## [SHORT EXERCISE]
Format the lines of the material below as a JSON list of strings, one string per line and no blank lines, starting at the line that contains "Image resolution: width=984" and ending at the end of the material. Leave the pictures out of your answer.

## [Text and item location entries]
★ ★ ★ ★ ★ ★ ★

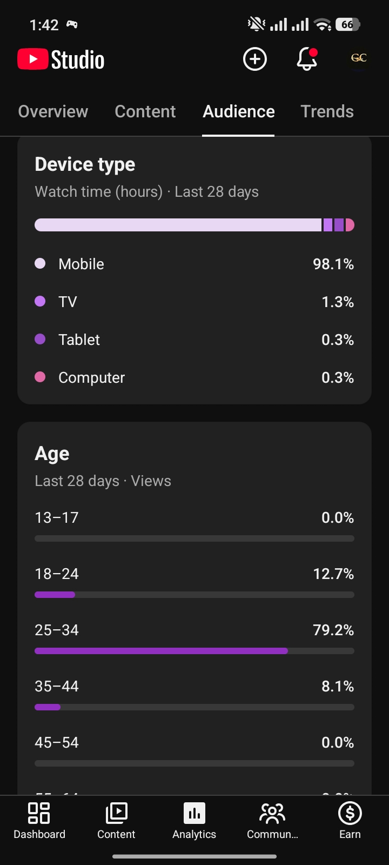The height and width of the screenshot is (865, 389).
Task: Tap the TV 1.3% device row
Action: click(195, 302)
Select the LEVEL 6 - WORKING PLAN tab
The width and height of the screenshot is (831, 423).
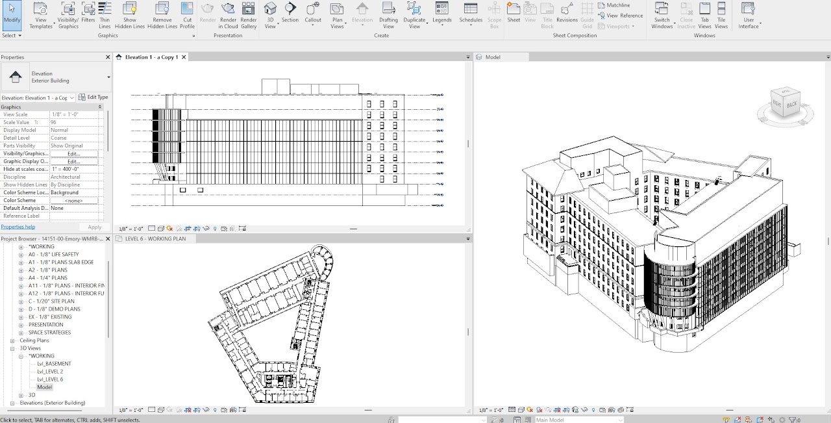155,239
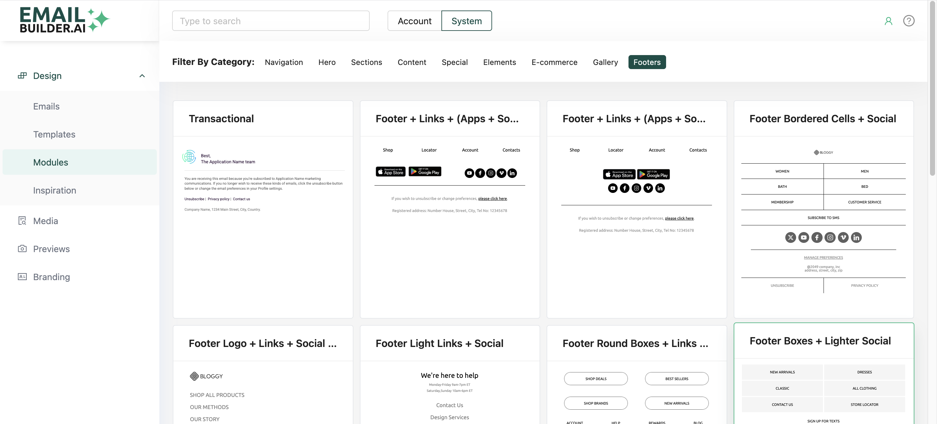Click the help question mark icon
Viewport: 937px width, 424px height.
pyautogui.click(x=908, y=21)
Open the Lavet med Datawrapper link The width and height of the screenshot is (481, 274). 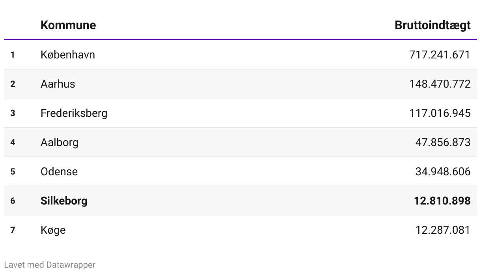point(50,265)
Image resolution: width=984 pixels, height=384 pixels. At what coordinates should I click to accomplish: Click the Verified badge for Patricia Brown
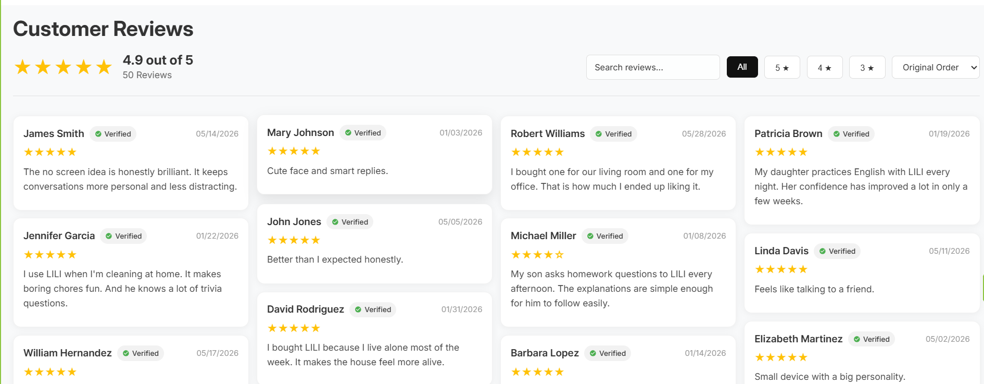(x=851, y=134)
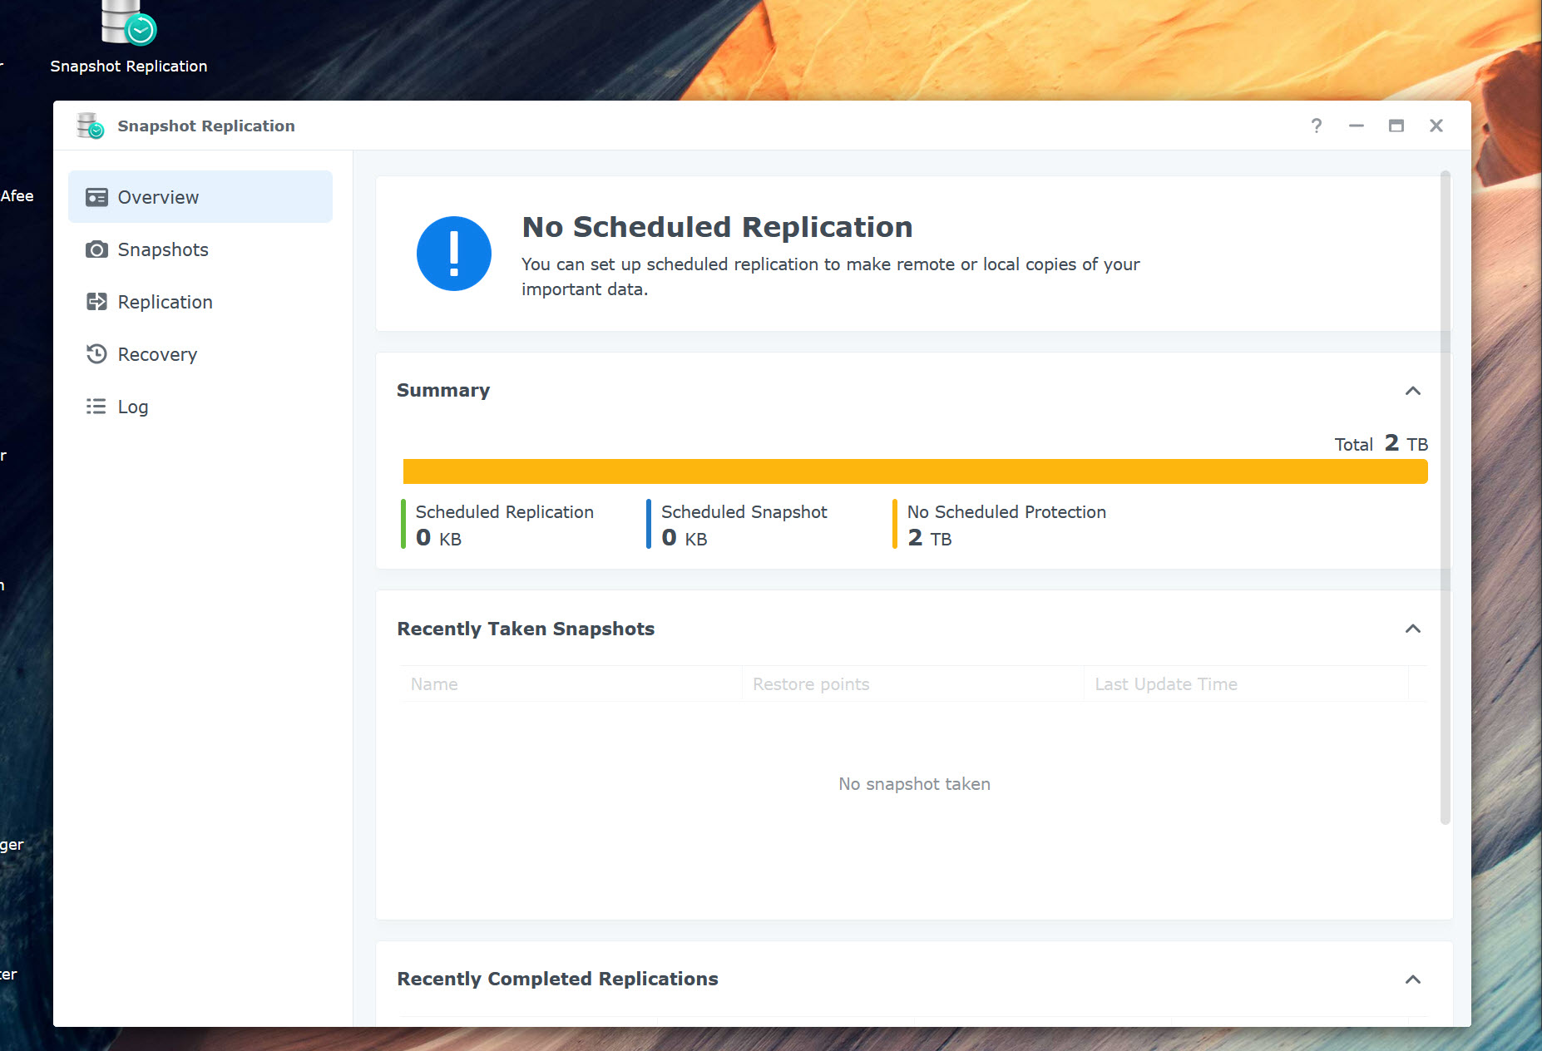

★ ★ ★ ★ ★ ★ ★

## [TASK RESULT]
[
  "Image resolution: width=984 pixels, height=384 pixels. At what coordinates should I click to accomplish: Click the Verified badge for Patricia Brown",
  "(x=851, y=134)"
]